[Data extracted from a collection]
BEGIN
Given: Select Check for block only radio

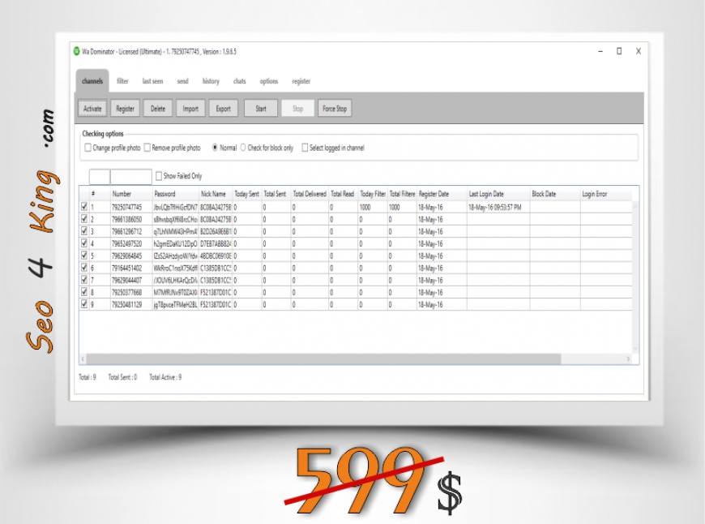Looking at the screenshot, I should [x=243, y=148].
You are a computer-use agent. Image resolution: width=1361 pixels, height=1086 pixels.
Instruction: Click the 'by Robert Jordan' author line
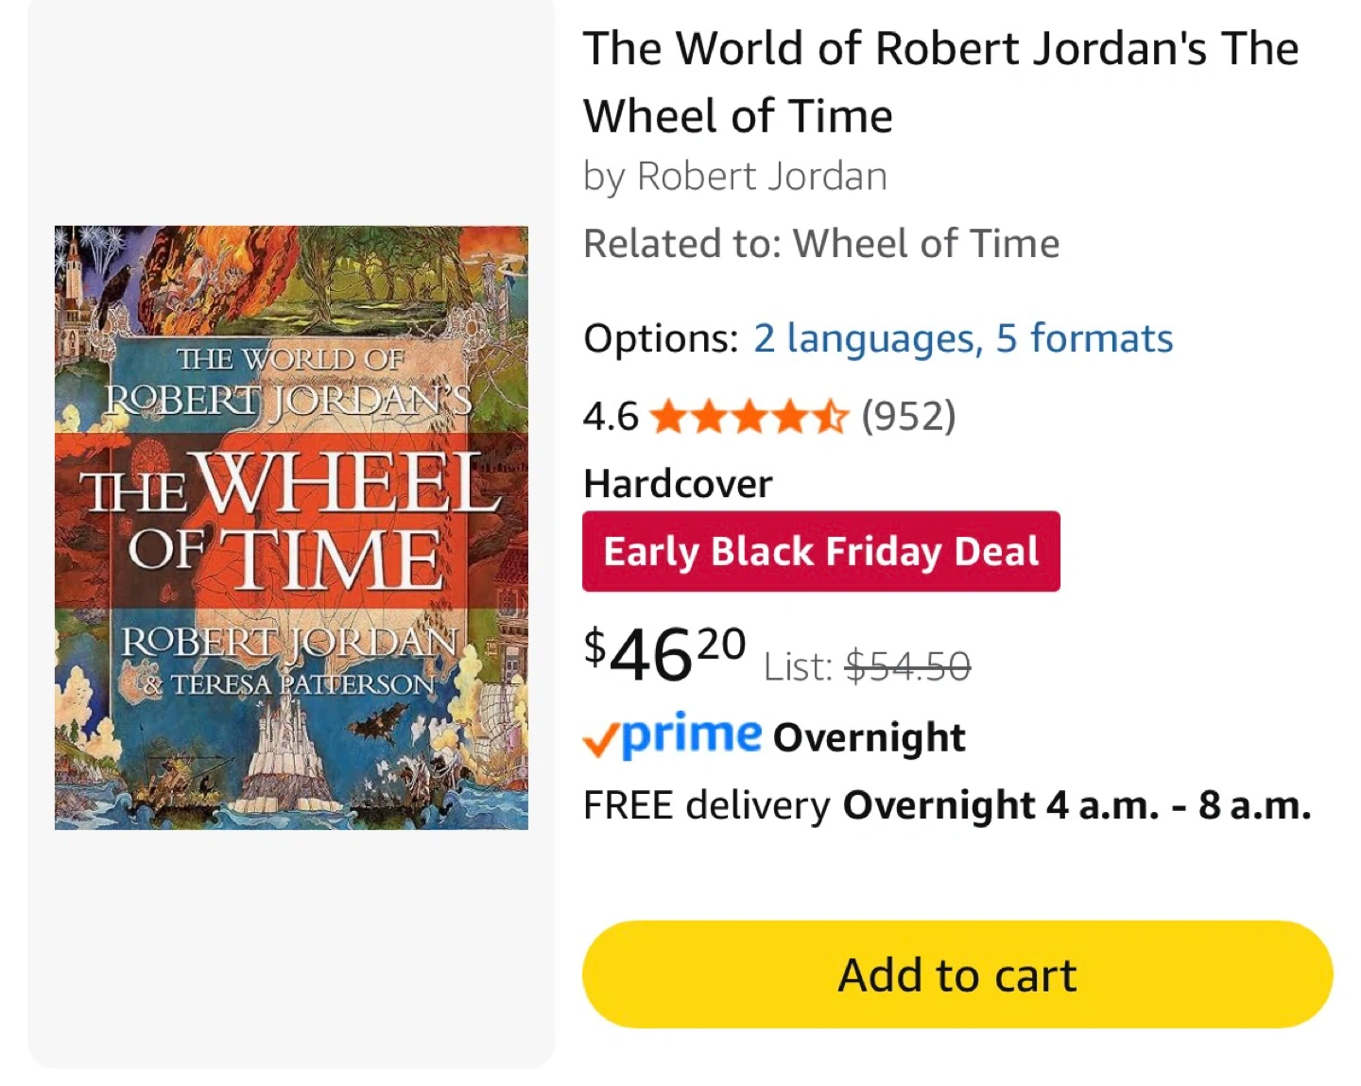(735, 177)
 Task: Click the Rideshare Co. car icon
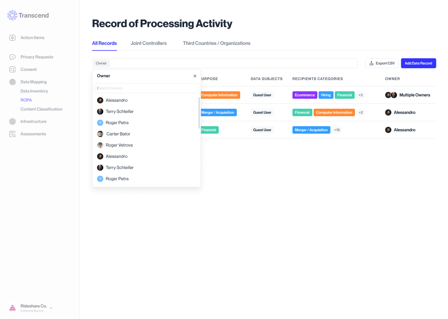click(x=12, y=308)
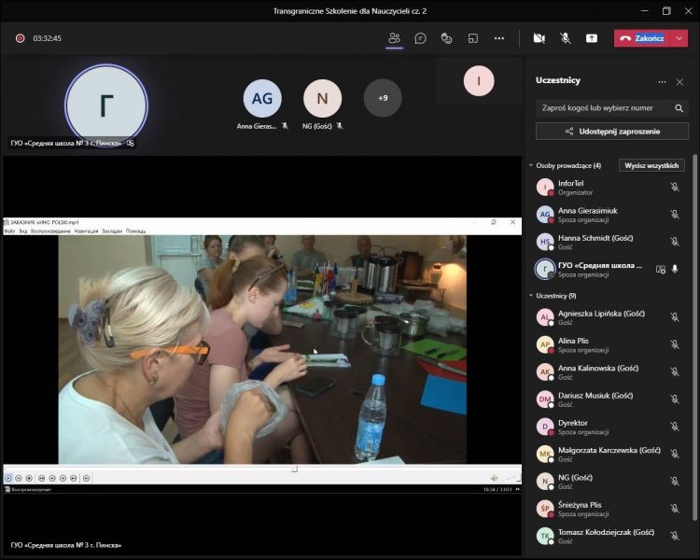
END
Exercise aim: Your reply must match the data above line for line, except that it holds no pictures.

Final answer:
Given: Select Check for block only radio

Looking at the screenshot, I should [x=243, y=148].
You are a computer-use agent. Image resolution: width=1361 pixels, height=1086 pixels.
Instruction: Click the 'by Robert Jordan' author line
(735, 177)
 Task: Click the Rideshare Co. car icon
click(x=12, y=308)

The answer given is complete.